Appendix B – System Components Using CNG

When I started working on this article, I wasn’t certain if many components of the operating system had been ported to use CNG, or if most of the crypto consumers were still using the previous version of the API.  A few simple scripts and debugging tools helped to answer that question.

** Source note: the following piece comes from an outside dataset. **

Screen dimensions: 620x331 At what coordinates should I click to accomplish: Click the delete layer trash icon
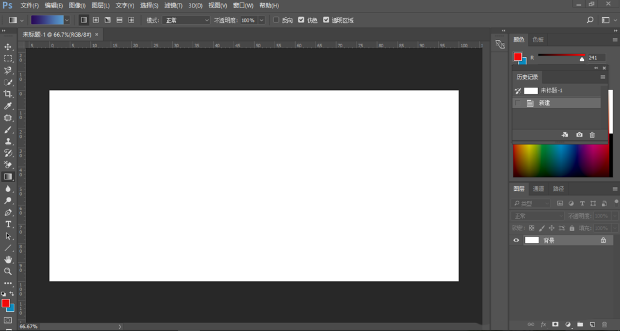click(604, 324)
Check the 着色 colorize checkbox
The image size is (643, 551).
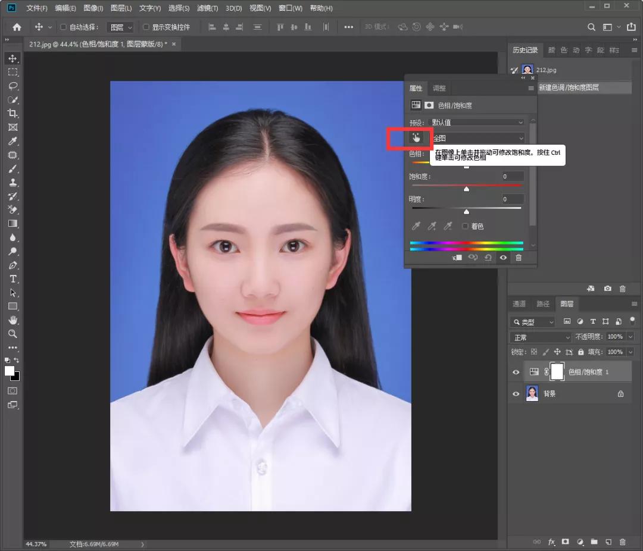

Based on the CNG documentation, I knew that any component calling CNG would have a dependency on either bcrypt.dll or ncrypt.dll. The first step was to locate the processes running in Windows Vista with either of those DLLs loaded.  Having recently seen a presentation by Mark Russinovich of Sysinternals, I knew that his Process Explorer tool would be able to provide this information.  However, my preference in this case was for a command-line based tool.  It turns out that Sysinternals provides one: ListDlls (see the Resources section for download information). Using that tool, here’s what I found:

>c:\temp\Listdlls.exe -d ncrypt.dll | findstr /i pid
lsass.exe pid: 608
svchost.exe pid: 944
svchost.exe pid: 1080
svchost.exe pid: 1504
sqlservr.exe pid: 516
taskeng.exe pid: 2352
taskeng.exe pid: 3760
OUTLOOK.EXE pid: 2588
cmd.exe pid: 3664
iexplore.exe pid: 2908
iTunes.exe pid: 5756

In analyzing the tool output, I knew I was discovering something interesting when I realized that even iTunes is using CNG!  I then realized that there must be a more common dependency among those applications, which in turn has a dependency on CNG.  What’s the common dependency?  Starting iTunes in a debugger shows it easily enough.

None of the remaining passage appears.